Scottish universities hope to boost overseas student recruitment under plans being discussed by the Scottish Executive and Home Office, writes Olga Wojtas.
There is growing speculation that the Scottish Executive's Fresh Talent initiative, designed to combat Scotland's dwindling population, will include a relaxation of visa restrictions for overseas students who want to work in Scotland once they graduate.
Visas are generally extended for only a few months following graduation, but while regulation on UK work permits is expected to be relaxed for graduates in certain disciplines, Scotland seems poised for greater concessions.
Jack McConnell, Scotland's first minister, is expected to unveil the Fresh Talent scheme before Easter. It will include a "one-stop shop" advising on educational opportunities, visas, work permits and accommodation.
Mr McConnell has already said universities would be a key partner in the scheme since an important target audience was students from outside Scotland.

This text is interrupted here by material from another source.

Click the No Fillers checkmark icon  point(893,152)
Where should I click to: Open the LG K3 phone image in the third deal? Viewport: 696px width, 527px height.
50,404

Last autumn, he told a Confederation of British Industry Scotland conference: "More than 5,000 overseas students graduate from Scottish universities each year, and thousands more from the rest of the UK.
"It is time for government to say to them: 'Stay in Scotland, you are welcome, you can have a fantastic quality of life here, and there are good employers out there who would love to have you.'"
A spokesperson for Universities Scotland said it had already raised the question of extended visas for overseas graduates.
"Every university in Scotland can give examples of skilled graduates who came to Scotland to study and now want to stay.
"These people would make a significant contribution to the economy, but too often the rules stop them. Any moves that would help retain more foreign graduates would be greatly welcomed."
Research by Strathclyde University last year showed that overseas students and academics in Scotland contribute £210 million to the Scottish economy, excluding tuition fees and living costs.